The Austin Chronicle

https://www.austinchronicle.com/food/1999-08-27/522636/

Yankee Burn

By Meredith Phillips, August 27, 1999, Food

Some folks can't get their food hot enough, and others can't abide the burn. To make it easy here in the United States, people are mostly organized by geographic region: Devotees of the chile are strewn across the Southern United States -- gumbo, pozole, and green chile stew -- while namby-pamby mushmouths stay up north, where the focus is on Ovaltine, chicken noodle soup, and other forms of baby food.

But in these last few years of the 20th century, even Downeast Maine -- my summer home, which might as well be in Canada when you're coming from Texas -- is slowly warming up to the idea of heat in the food. A few Mexican restaurants, boasting half-price margaritas on Sunday, are peppered between the lobster pounds and chowder stands. Enchiladas, al pastor, and chile relleno -- with the best of both worlds, life in Maine was going to be great.
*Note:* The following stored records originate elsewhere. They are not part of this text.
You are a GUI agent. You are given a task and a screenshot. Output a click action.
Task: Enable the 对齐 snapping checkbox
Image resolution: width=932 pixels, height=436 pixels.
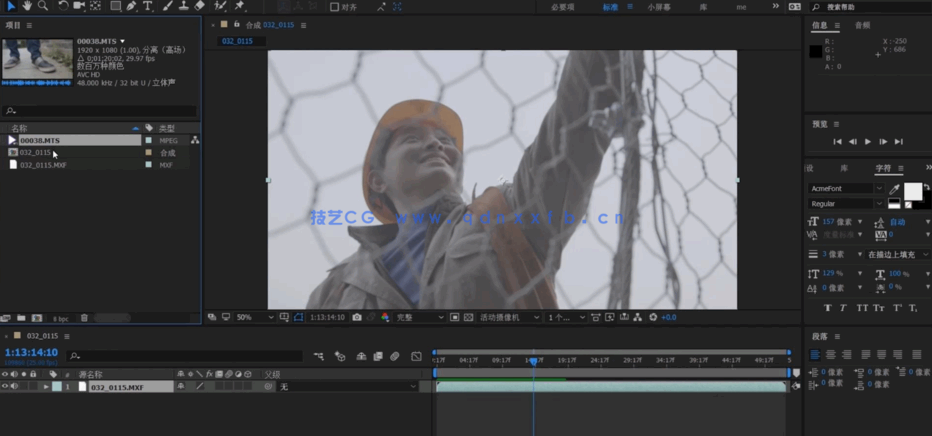(334, 7)
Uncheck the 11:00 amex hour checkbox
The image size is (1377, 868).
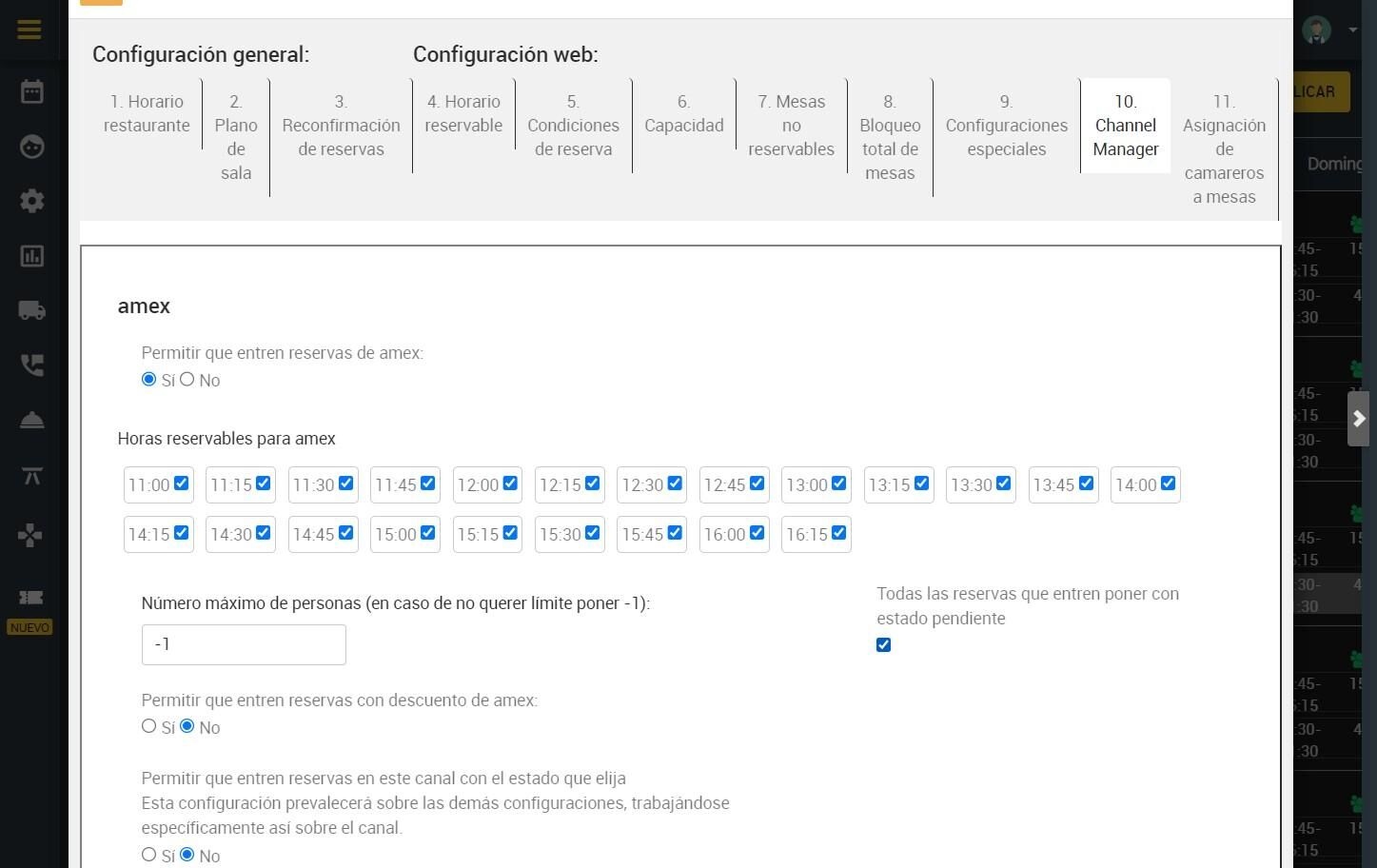point(181,483)
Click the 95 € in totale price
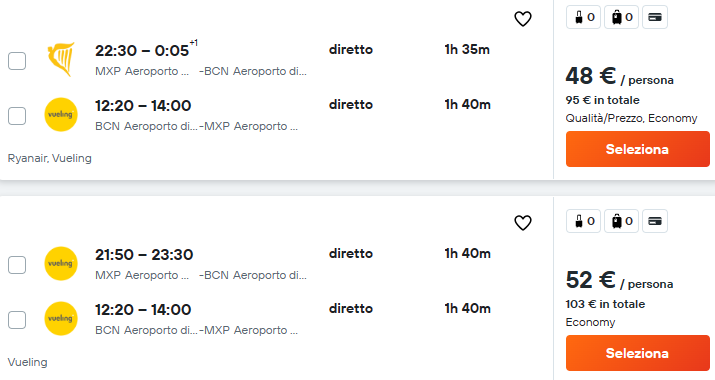Image resolution: width=715 pixels, height=380 pixels. click(602, 100)
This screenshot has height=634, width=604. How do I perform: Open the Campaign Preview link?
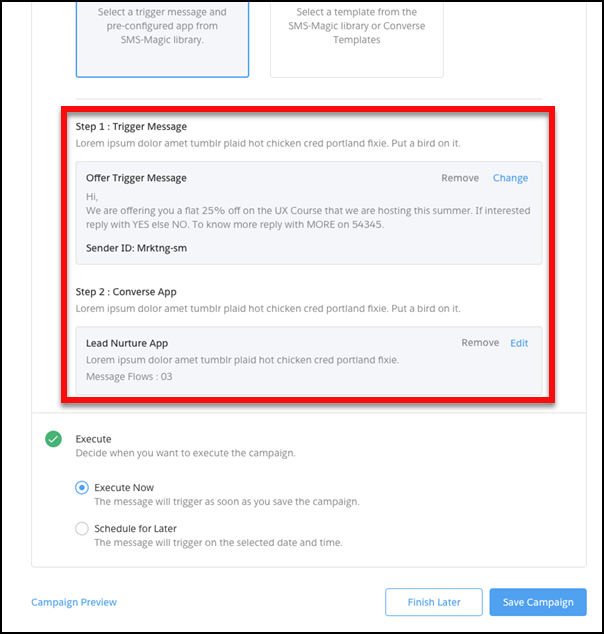click(x=74, y=602)
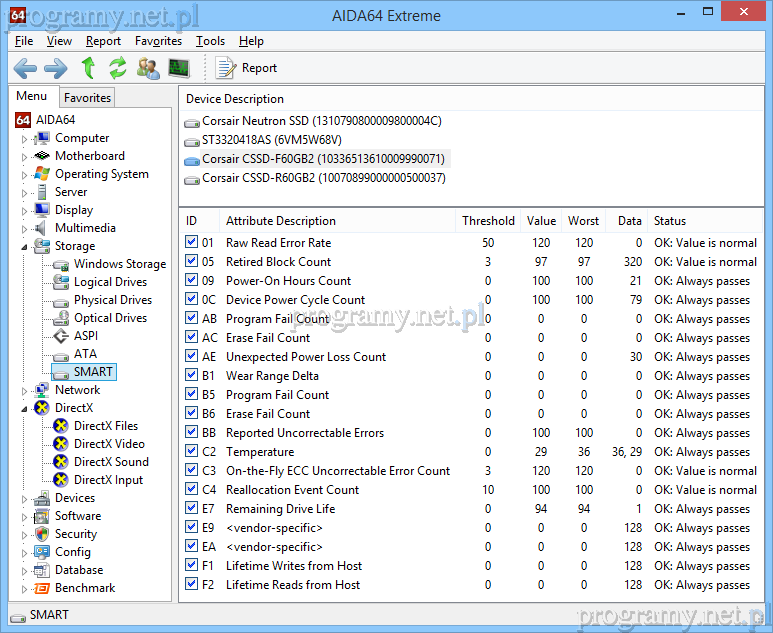The image size is (773, 633).
Task: Expand the Computer tree node
Action: 25,139
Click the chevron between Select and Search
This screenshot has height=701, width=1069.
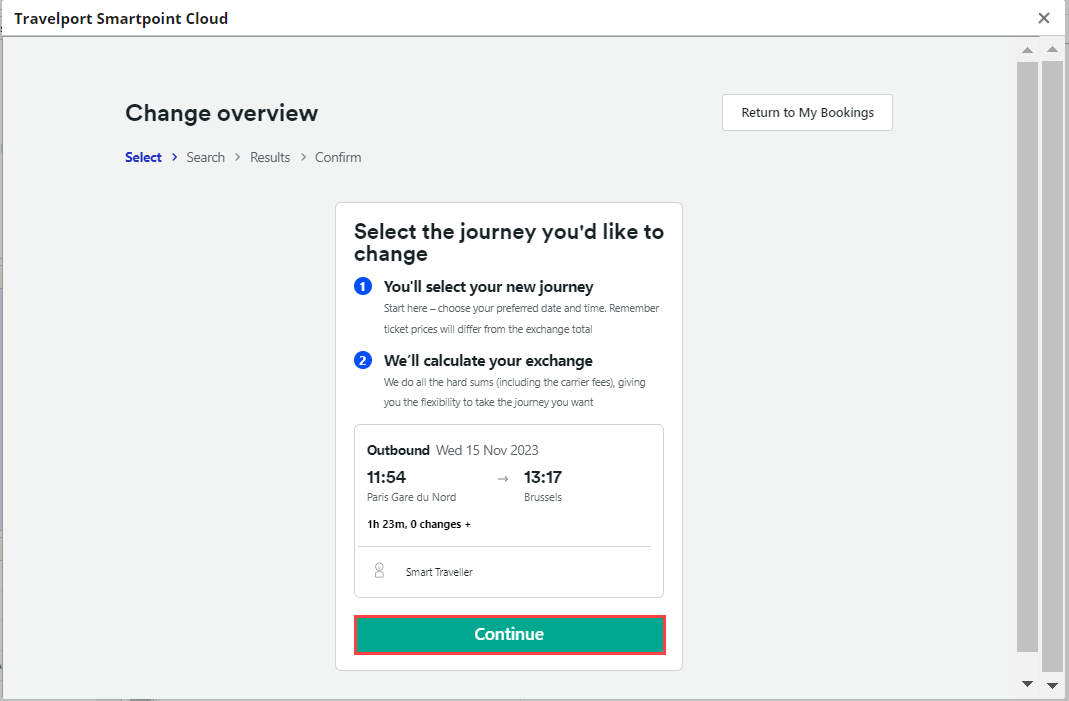point(174,157)
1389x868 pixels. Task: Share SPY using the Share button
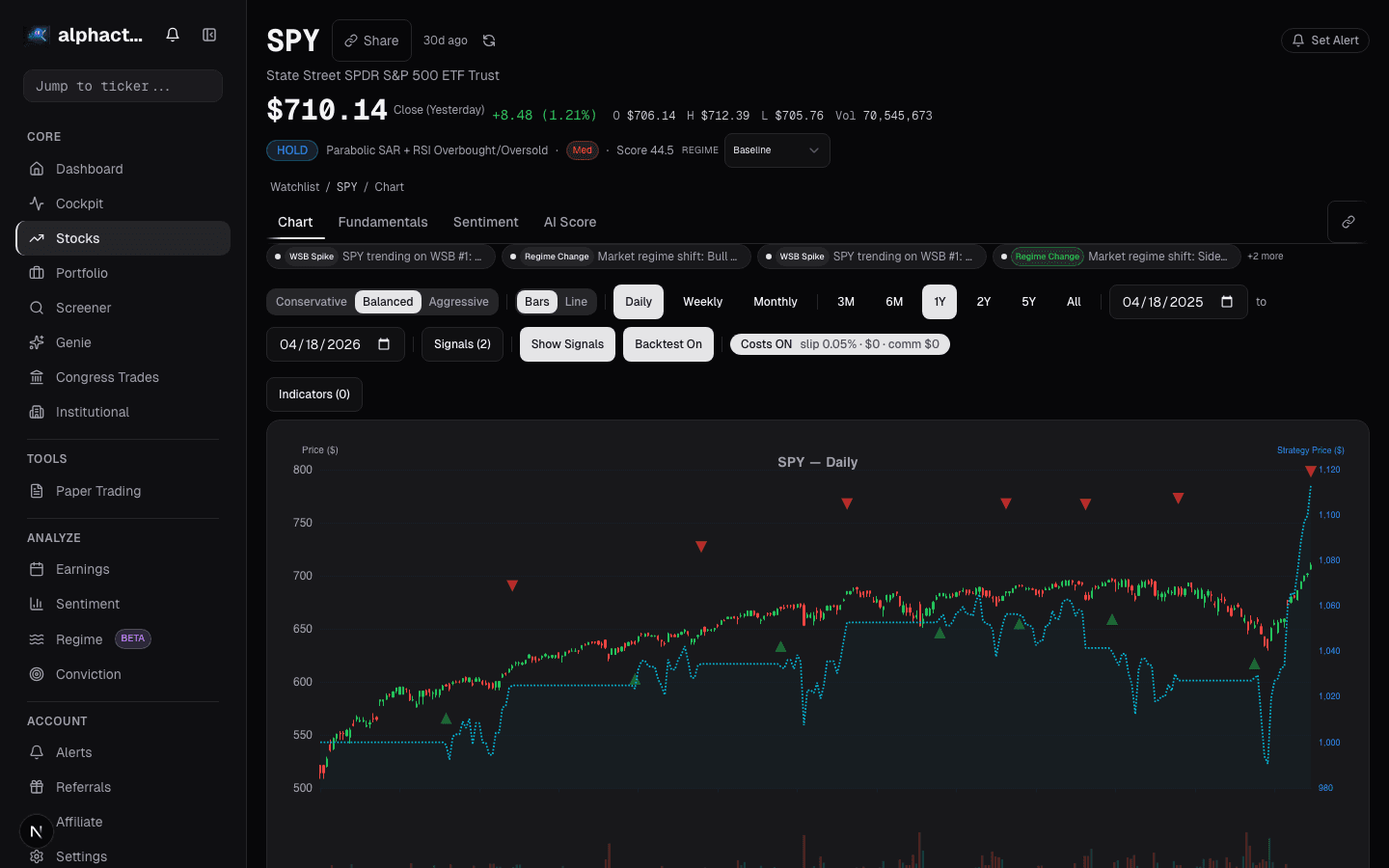click(371, 41)
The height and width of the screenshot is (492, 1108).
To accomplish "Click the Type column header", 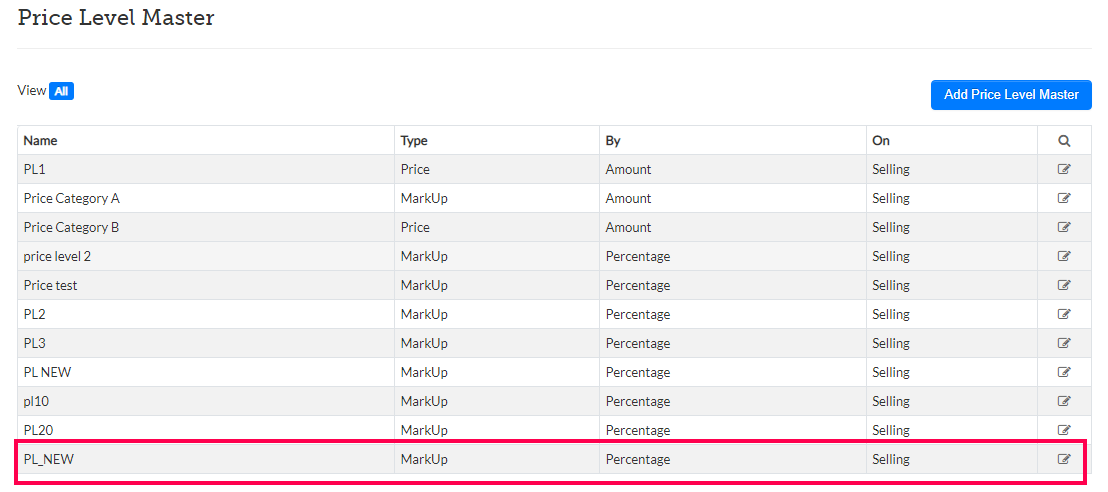I will pos(414,141).
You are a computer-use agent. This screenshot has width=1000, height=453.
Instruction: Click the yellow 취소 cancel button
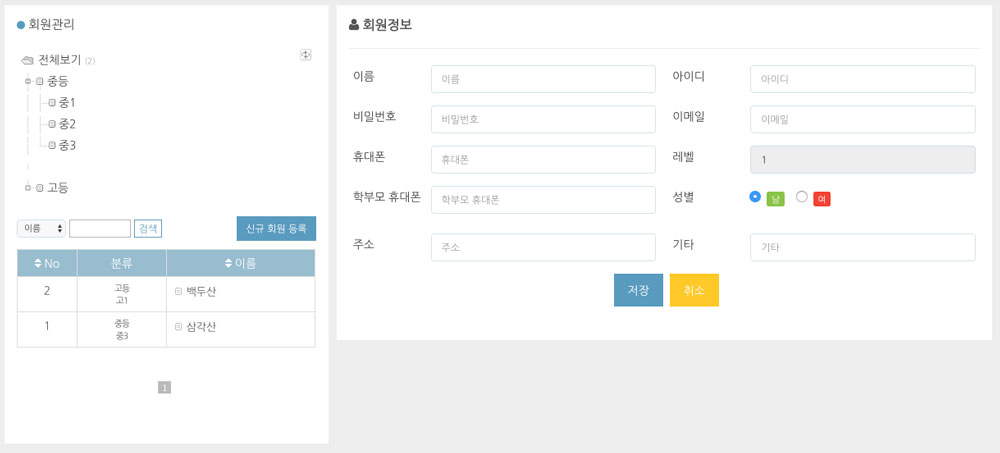(x=694, y=290)
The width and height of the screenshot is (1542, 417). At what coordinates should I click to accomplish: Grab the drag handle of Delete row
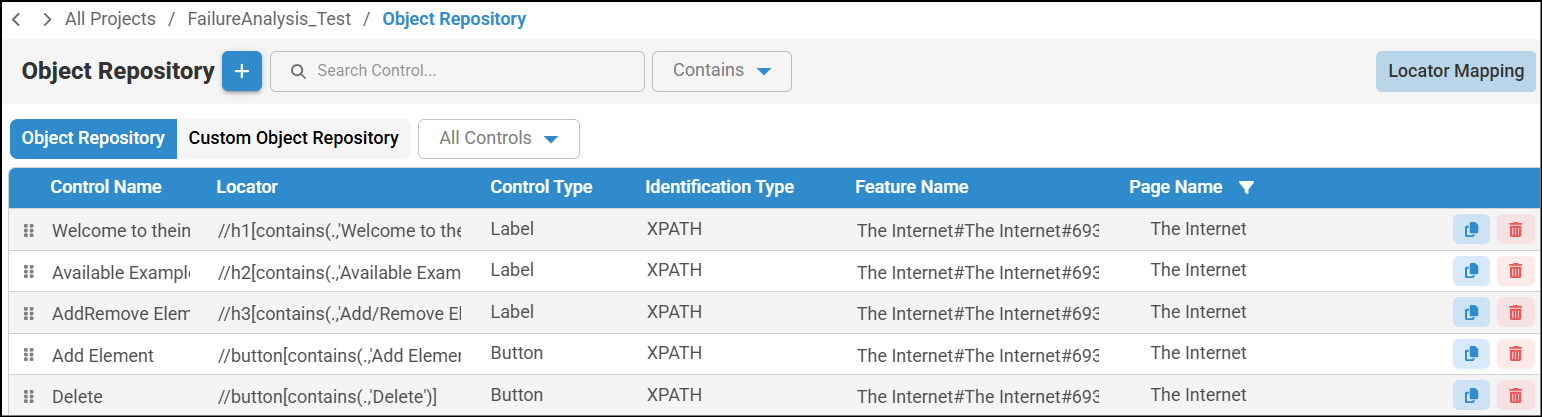click(29, 396)
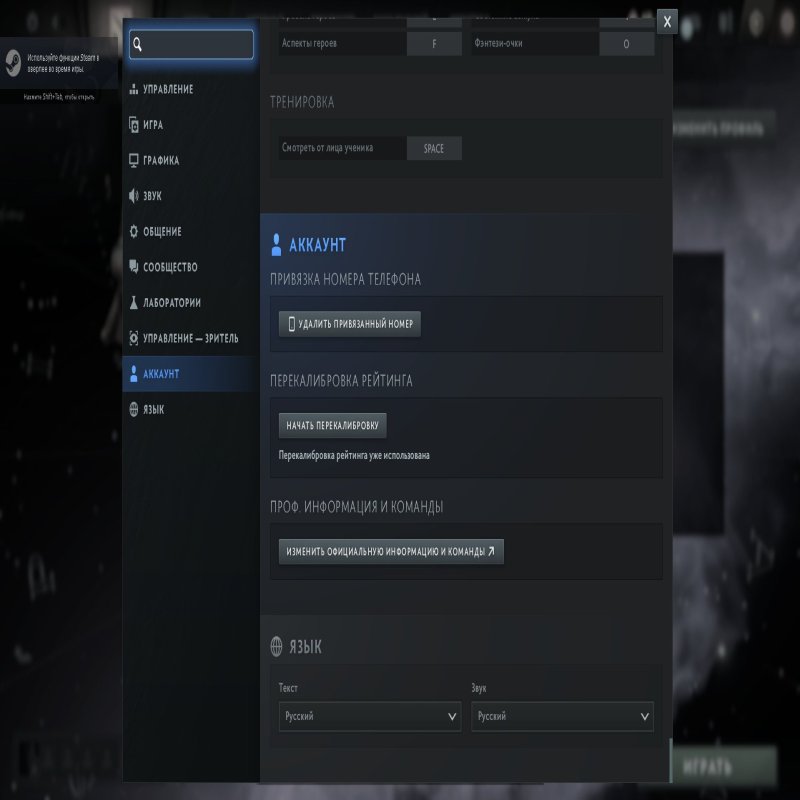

Alas, no. Margaritas are from a foamy green mix. And when my carne asada tacos arrive, they have little wheels of olive sprinkled all over them. If that weren't enough, there's a side of ranch dressing to cool down any heat that might offend the eater. While additional condiments are always a boon, they are never acceptable at the expense of the tried and true, so let's see.

illustration by Lisa Kirkpatrick

illustration by Lisa Kirkpatrick

There isn't a lick of chile in the watery tomato-and-onion salsa -- might as well call it spaghetti sauce. I ask for some heat on the side, and when I sprinkle the chopped pickled peppers on the spots where the olives used to be, I get sneered at and called "hotshot."

But at least the restaurant makes the salsa itself, which is a feat all its own since there's nothing in the markets here to make it easy on an ambitious person trying to serve Mexican food. The Mexican section is a few glorified boxes of Old El Paso, a few jars of a big-brand salsa (mild), and some instant bags of guacamole dip. Not a chipotle in sight, and all the jalapeños are canned. No mole, and the tortillas have a sell-by date months after they are produced -- not a bad idea, since tortillas aren't going to be big sellers north of the Mason-Dixon line and east of the Mississippi.

In places other than the area sweeping the Southern United States, and part of California, there seems to be a general consensus that food shouldn't be designed to hurt the eater.

Sweating must be the threat. In the South, sweating is something to look forward to because it cools you off. But unless you're some type of exercise guru, sweating in the North indicates a meteorological dysfunction. When it's only 55 degrees at night, sweating during dinner might be dangerous.

While my pale, Anglophilic family members from the North were receptive to my Mexican friend Manuel coming over to cook his signature dinner -- brisket slow-cooked in beer and jalapeño juice, with homemade salsa and tortillas -- they may never trust a Mexican cook bearing jalapeños again. With so much extra salsa on hand, they froze the leftovers. When it was reheated some time later, the chile action had really kicked in, making the salsa they slathered over their dinner virtually inedible.

Well, virtually inedible to them. Manuel's mother, who has to tone the food down when I'm coming for dinner ... I'm certain she would have loved it.